PROBLEM TO SOLVE :: Copy the rows below word for word, from the line with "Open 'Lịch sử" to the line with "click(481, 228)", including both of those lines.

*-*-*

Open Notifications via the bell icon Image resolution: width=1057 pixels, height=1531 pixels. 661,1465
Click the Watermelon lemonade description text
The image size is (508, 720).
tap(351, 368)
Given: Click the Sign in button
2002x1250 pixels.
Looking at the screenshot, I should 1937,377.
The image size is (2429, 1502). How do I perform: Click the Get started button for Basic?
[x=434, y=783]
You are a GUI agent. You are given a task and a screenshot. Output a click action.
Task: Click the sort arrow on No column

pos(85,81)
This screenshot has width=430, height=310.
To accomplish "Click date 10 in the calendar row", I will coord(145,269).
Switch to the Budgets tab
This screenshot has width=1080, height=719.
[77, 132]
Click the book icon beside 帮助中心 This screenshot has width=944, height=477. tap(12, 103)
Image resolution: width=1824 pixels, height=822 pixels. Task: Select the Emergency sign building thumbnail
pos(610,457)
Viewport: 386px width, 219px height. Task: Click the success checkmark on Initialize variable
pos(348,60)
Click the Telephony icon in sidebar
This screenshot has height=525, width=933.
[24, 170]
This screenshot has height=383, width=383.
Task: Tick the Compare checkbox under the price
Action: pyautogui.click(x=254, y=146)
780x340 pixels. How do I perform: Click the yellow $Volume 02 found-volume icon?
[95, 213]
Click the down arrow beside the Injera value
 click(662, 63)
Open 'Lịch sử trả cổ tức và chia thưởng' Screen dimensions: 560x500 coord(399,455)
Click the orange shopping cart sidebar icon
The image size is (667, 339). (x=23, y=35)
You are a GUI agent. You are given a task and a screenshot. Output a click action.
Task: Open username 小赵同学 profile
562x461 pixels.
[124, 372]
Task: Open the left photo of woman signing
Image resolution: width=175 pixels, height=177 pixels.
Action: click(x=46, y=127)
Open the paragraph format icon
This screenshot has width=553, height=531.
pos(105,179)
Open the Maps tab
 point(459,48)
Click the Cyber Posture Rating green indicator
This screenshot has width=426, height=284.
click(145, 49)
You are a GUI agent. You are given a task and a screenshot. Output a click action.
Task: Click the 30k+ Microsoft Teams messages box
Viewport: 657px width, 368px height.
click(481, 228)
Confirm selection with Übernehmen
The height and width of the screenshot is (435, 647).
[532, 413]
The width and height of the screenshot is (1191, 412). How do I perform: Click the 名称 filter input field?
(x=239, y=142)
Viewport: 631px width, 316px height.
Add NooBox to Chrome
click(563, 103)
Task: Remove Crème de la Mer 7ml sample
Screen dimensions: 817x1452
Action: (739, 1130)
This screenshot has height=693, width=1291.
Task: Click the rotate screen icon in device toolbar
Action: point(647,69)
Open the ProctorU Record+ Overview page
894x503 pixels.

*-*-*

EXPECTED ANSWER ::
Open 'Lịch sử trả cổ tức và chia thưởng' Screen dimensions: 560x500 coord(399,455)
Click the orange shopping cart sidebar icon
The image size is (667, 339). (x=23, y=35)
You are a GUI agent. You are given a task and a screenshot. Output a click action.
Task: Open username 小赵同学 profile
562x461 pixels.
[124, 372]
Task: Open the left photo of woman signing
Image resolution: width=175 pixels, height=177 pixels.
Action: click(x=46, y=127)
Open the paragraph format icon
This screenshot has width=553, height=531.
pos(105,179)
Open the Maps tab
 point(459,48)
Click the Cyber Posture Rating green indicator
This screenshot has width=426, height=284.
click(145, 49)
You are a GUI agent. You are given a task and a screenshot. Output a click action.
Task: Click the 30k+ Microsoft Teams messages box
Viewport: 657px width, 368px height.
click(481, 228)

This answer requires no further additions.